It is virtually impossible to have an “ultimate” destination list that would contain all prefixes for the entire world. First of all, it is quite difficult to gather and maintain such information. Second, and even more important, is the fact that having “all possible” prefixes would not offer us any real benefits, and would only make rate maintenance more difficult. For instance, if vendor A provides you with a rate of 0.10/min for calls to 420 (Czech Republic) and a 0.18 rate for calls to 420602 and 420603, you will need to create three prefixes: 420, 420602 and 420603. If you also create the prefix 4205 (Czech Republic, Brno) it will only take up space in the database, as it will not ever actually be used. Therefore, we recommend that you follow a “required minimum” approach: only create those destinations for which you will need specific rates for your carriers or customers. For service types other than those based on phone numbers, you may create symbolic destinations such as WIFI, DIALUP or MOVIE- BLOCKBUSTER. Destination groups Sometimes you will have several prefixes for the same target destination, e.g. 420602, 420603 and 420737 for mobile numbers in the Czech Republic. All of these prefixes can be defined as the single destination group “CZ Mobile”, so when you enter a new rate for this destination group it will, in effect, create rates for each individual prefix. Destination group sets In happens quite often that different partners will assign a different meaning to the same destination groups.

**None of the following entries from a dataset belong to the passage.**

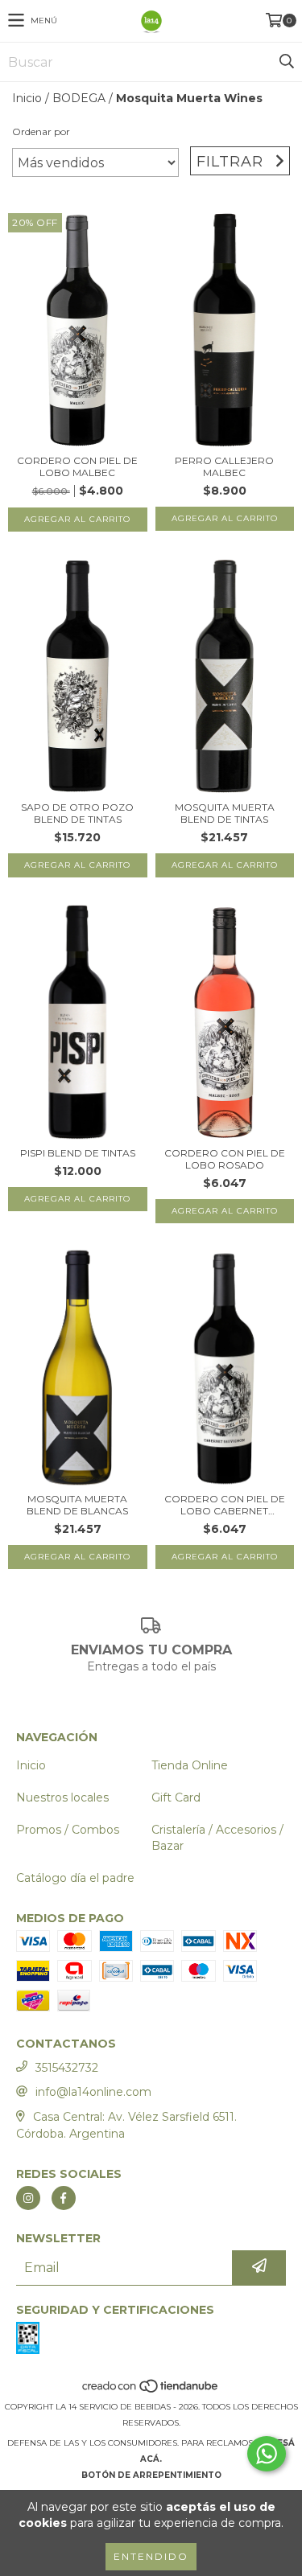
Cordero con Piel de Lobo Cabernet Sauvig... (224, 1505)
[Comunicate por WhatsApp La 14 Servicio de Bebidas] (266, 2453)
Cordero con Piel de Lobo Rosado (224, 1159)
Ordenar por (41, 131)
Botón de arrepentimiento (151, 2475)
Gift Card (176, 1797)
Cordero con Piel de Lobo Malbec (77, 466)
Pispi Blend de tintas (77, 1153)
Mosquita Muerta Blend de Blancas (77, 1505)
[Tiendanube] (151, 2390)
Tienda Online (189, 1765)
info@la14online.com (93, 2092)
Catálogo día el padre (75, 1878)
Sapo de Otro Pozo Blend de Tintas (77, 813)
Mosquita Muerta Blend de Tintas (225, 813)
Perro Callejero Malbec (224, 466)
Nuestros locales (62, 1797)
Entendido (151, 2556)
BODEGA (78, 98)
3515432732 (66, 2067)
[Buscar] (286, 62)
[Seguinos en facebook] (64, 2198)
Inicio (27, 98)
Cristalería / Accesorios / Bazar (217, 1837)
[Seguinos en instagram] (28, 2198)
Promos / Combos (67, 1829)
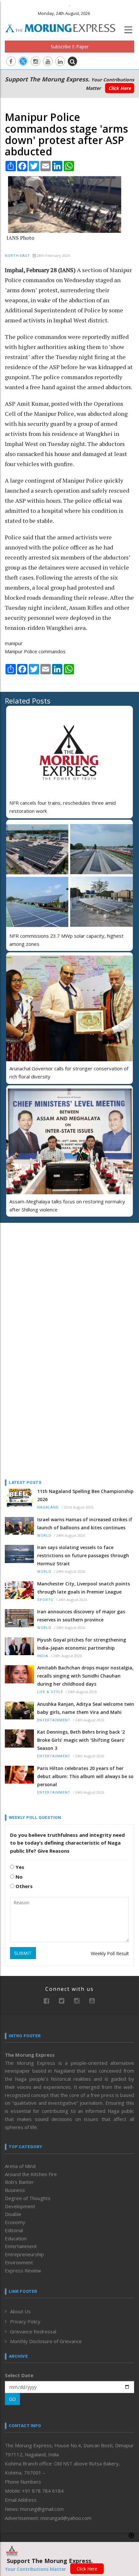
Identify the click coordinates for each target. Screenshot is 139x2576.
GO (12, 2399)
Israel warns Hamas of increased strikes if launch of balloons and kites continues (84, 1523)
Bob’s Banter (19, 2182)
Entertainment (53, 1720)
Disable (13, 2214)
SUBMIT (23, 1953)
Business (15, 2190)
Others (23, 1886)
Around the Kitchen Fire (31, 2174)
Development (20, 2206)
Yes (19, 1867)
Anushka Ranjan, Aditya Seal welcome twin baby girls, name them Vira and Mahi (85, 1708)
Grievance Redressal (33, 2331)
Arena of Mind (20, 2166)
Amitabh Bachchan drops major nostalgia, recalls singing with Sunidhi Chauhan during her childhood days (85, 1676)
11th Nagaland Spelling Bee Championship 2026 (85, 1495)
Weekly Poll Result (110, 1953)
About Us (20, 2311)
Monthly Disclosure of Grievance (46, 2341)
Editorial (14, 2230)
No (18, 1876)
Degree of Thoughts (27, 2198)
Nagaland (48, 1507)
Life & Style (50, 1692)
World (44, 1536)
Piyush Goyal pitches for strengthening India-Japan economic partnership (81, 1644)
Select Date (19, 2375)
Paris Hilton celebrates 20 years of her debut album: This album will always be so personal (85, 1776)
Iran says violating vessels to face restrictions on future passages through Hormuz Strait (83, 1555)
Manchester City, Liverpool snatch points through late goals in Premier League (83, 1588)
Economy (15, 2222)
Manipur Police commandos (35, 651)
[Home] (64, 27)
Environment (19, 2262)
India (42, 1656)
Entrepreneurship (24, 2254)
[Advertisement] (45, 1269)
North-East (17, 256)
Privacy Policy (25, 2321)
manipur (14, 643)
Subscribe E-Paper (70, 46)
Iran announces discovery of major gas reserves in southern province (81, 1615)
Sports (45, 1600)
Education (16, 2238)
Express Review (23, 2270)
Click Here (119, 88)
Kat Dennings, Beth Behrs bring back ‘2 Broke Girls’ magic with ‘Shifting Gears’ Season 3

For instance, your partner A says that “CZ Mobile” is 420602, 420603 and 420737, but your partner B also considers prefix 420777 to be part of “CZ Mobile”. So you will need to have two versions of “CZ Mobile” – one for partner A and one for partner B. In this situation, you will create two separate destination group sets (“A” and “B”), as well as different destination groups inside those sets. *Destination group set "MCI"* *Destination group set "Retail"* *CZ-Mobile* 420601 420602 420604 ... *UK-Mobile* 4403 4404 4407 4408 ... *CZ-Mobile* 420601 420602 420603 420604 ... *UK-Mobile* 4403 4404 4405 4407 ... You can imagine each destination group set as a binder, with every page in that binder describing a certain destination group.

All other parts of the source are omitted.